Two airplanes taxi as they approach the terminal. Plane 1 taxies with a speed of 11 m/s due north. Plane 2 taxies with a speed of 8.5 m/s in a direction 20 degrees north of west.
a) What is the magnitude of the velocity of plane 1 relative to plane 2?
b) What is the direction of the velocity of plane 1 relative to plane 2? (in degrees North of East)
c) What is the magnitude of the velocity of plane 2 relative to plane 1?

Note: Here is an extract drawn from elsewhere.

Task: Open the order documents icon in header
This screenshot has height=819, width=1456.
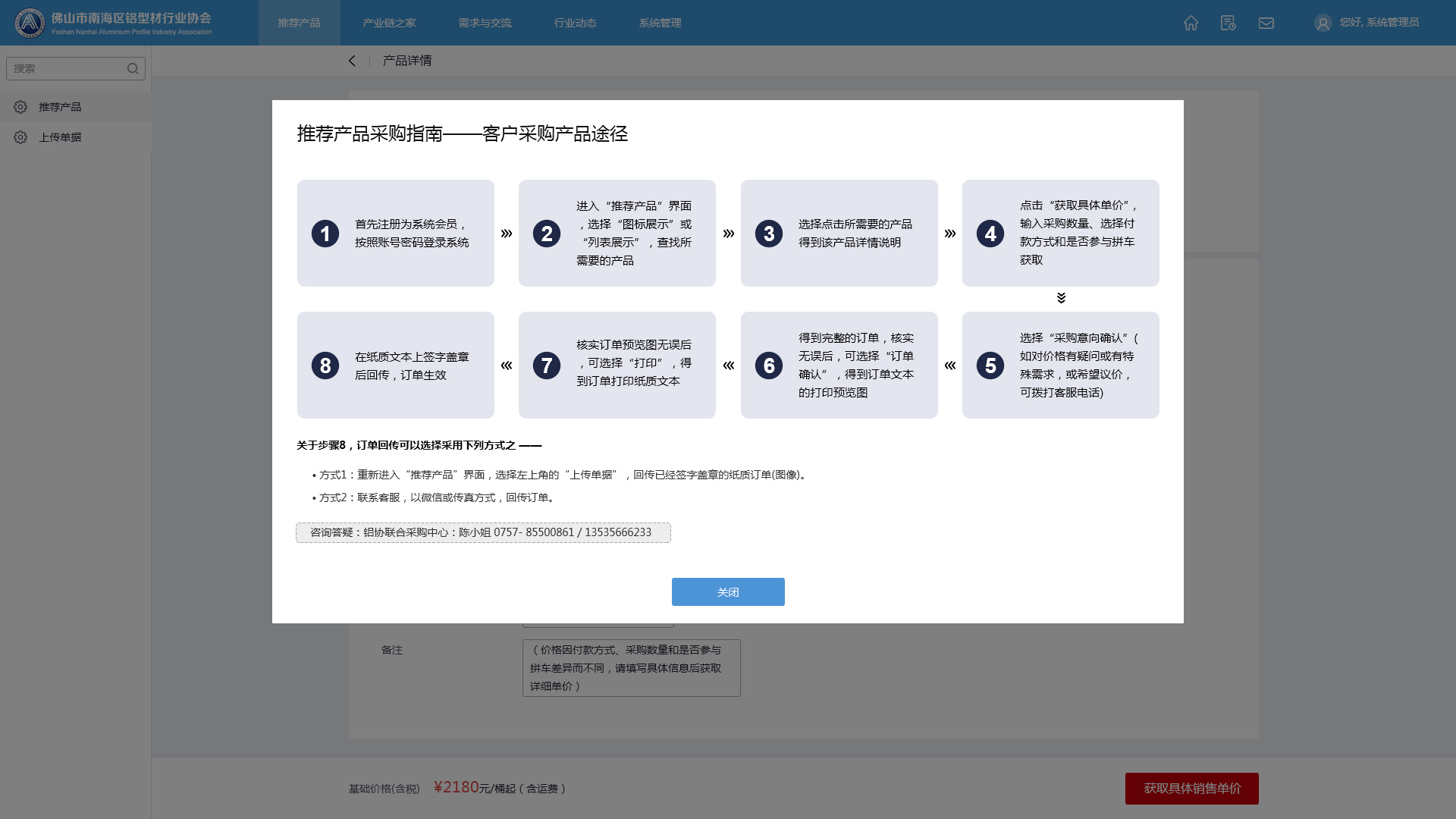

d) What is the direction of the velocity of plane 2 relative to plane 1? (in degrees South of West)
The Attempt at a Solution
My main problem here is the setup of the question, as in, where the vectors are placed in reference to one another. The final answers for any of the velocity magnitudes or directions are not provided in the textbook, nor has my professor been willing to meet with me. Also, the question is worded really stupidly.
So, my thinking so far:
The velocities of the two resultant vectors will have the same magnitude, and opposite direction. The vectors aren't merely added, since the addition of these vectors would not result in a vector with a direction in degrees North of East (in its "simplest form"). I attempted to subtract the vector v2 (velocity plane 2) from v1 (velocity plane 1) but the result wasn't accepted by my school's assignment module as correct (~13.5 m/s).